PKCδ regulates the stimulation of vascular endothelial factor mRNA translation by angiotensin II through hnRNP K

https://doi.org/10.1016/j.cellsig.2008.01.016Get rights and content

Abstract

Angiotensin II (Ang II)-induced renal injury is partly mediated by growth factors such as VEGF. We have previously shown that Ang II rapidly increases VEGF protein synthesis in proximal tubular epithelial (MCT) cells by augmenting mRNA translation, which is partly dependent on activation and binding of hnRNP K to 3′ untranslated region (UTR) of VEGF mRNA. Regulation of hnRNP K activation by PKCδ was studied in MCT cells. Transfection with a PKCδ siRNA inhibited hnRNP K Ser302 phosphorylation and activation, and reduced Ang II stimulation of VEGF synthesis. Inhibition of PKCδ with röttlerin also prevented binding of hnRNP K to VEGF mRNA and reduced the efficiency of VEGF mRNA translation. In db/db mice at 2 weeks of type 2 diabetes, VEGF expression was increased, which was due not to increase in transcription but to augmented translation of VEGF mRNA. Augmented VEGF expression was associated with increased binding of hnRNP K to VEGF mRNA. c-src and PKCδ activities and hnRNP K phosphorylation on Ser302 in renal cortex of db/db mice were increased compared to control mice. We conclude: Ang II-induced VEGF mRNA translation is associated with activation of hnRNP K in MCT cells. In the signaling pathway leading to hnRNP K activation induced by Ang II, PKCδ is downstream of c-src. PKCδ-mediated phosphorylation of hnRNP K is required for Ang II stimulation of VEGF mRNA translation. In mice with type 2 diabetes, src and PKCδ activation and hnRNP K phosphorylation correlate with increased VEGF mRNA translation and kidney hypertrophy. 3′ UTR events are important in regulation of VEGF expression in models of renal injury.

Introduction

Angiotensin II is a mediator of renal injury in diabetic nephropathy and other chronic kidney diseases [1]. Treatment of proximal tubular epithelial cells (MCT cells) with 1 nM of angiotensin II (Ang II) stimulates synthesis of vascular endothelial growth factor (VEGF) through increased translation of its mRNA [2]. This was shown to be due to stimulation of cap-dependent translation initiation, which takes place at the 5′ untranslated region (UTR) of the mRNA [2]. Additional studies showed that VEGF mRNA translation was positively regulated by binding of heterogeneous ribonucleoprotein K (hnRNP K) to the 3′ UTR of the VEGF mRNA [3]. Activation of c-src by Ang II is critical to the binding of hnRNP K to VEGF mRNA, through phosphorylation of the latter on Ser302, which is a target of PKCδ [3].
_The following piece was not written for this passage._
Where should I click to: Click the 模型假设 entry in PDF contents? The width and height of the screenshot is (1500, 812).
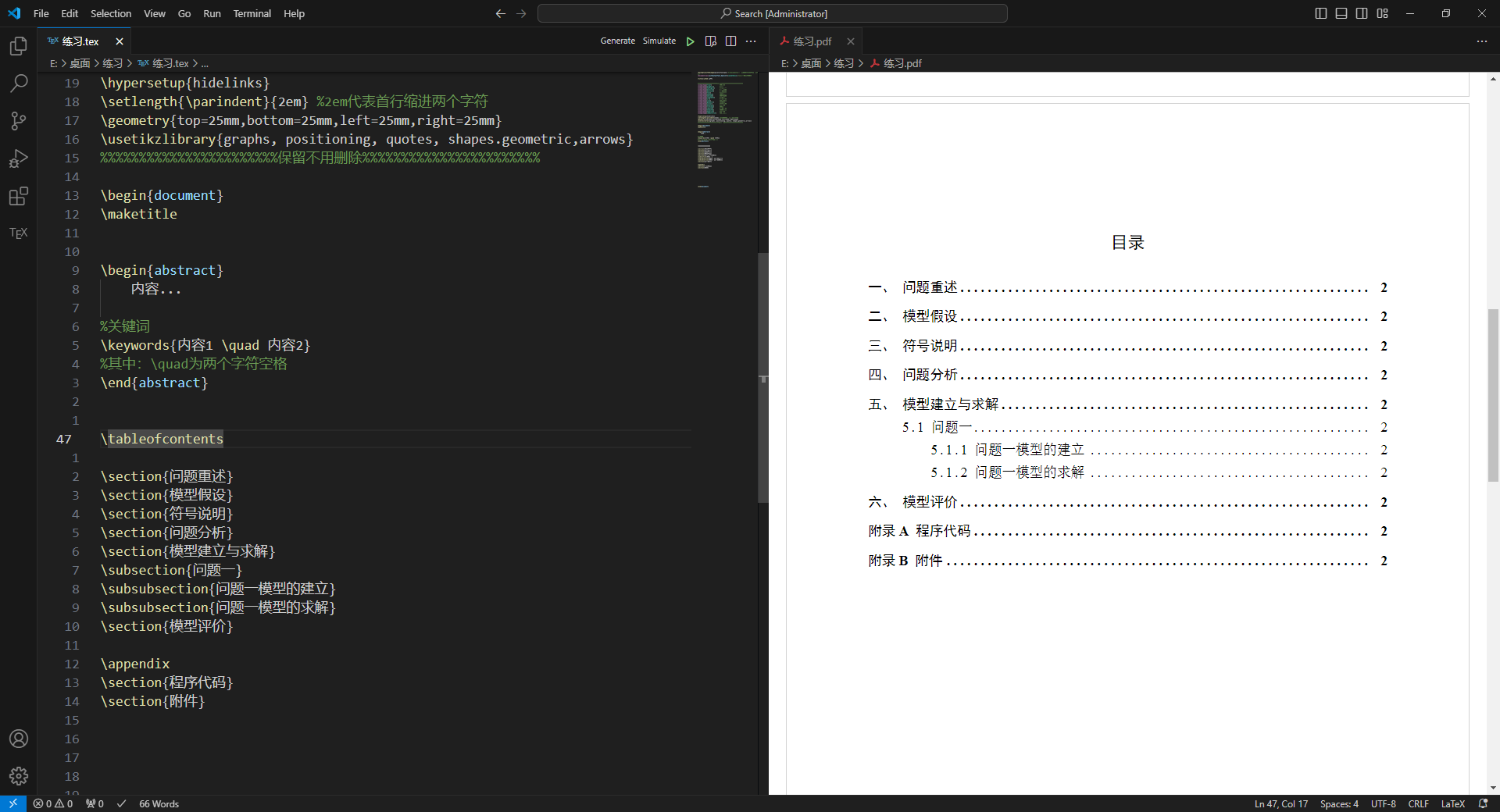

There are six known tyrosine residues in hnRNP K that undergo phosphorylation by members of the c-src family [4]. Phosphorylation of hnRNP K on tyrosine residues by c-src is believed to generate several c-src homology domain 2 (SH2)-docking sites, which allow the protein to interact with various SH2-containing proteins, such as Lck and PKCδ. Although the tyrosine residues affected in hnRNP K lie outside the KH domains responsible for RNA binding, tyrosine phosphorylation of hnRNP K is generally considered to inhibit its binding to specific RNAs. For instance, Ostareck-Lederer et al. have shown that hnRNP K and the c-src kinase specifically interact with each other, leading to c-src-mediated tyrosine phosphorylation of hnRNP K in vivo and in vitro [4]. c-src-mediated phosphorylation reversibly inhibits the binding of hnRNP K to the differentiation control element (DICE) of the LOX mRNA 3′ untranslated region in vitro and specifically de-represses the translation of DICE-bearing mRNAs in vivo [4]. Similarly, Ostrowski et al. have shown that hnRNP K protein is constitutively bound to many mRNAs in vivo, and that many hnRNP K-mRNA complexes are disrupted by tyrosine phosphorylation [5]. Interestingly, states of enhanced cell proliferation were associated with increased levels of hnRNP K tyrosine phosphorylation [6].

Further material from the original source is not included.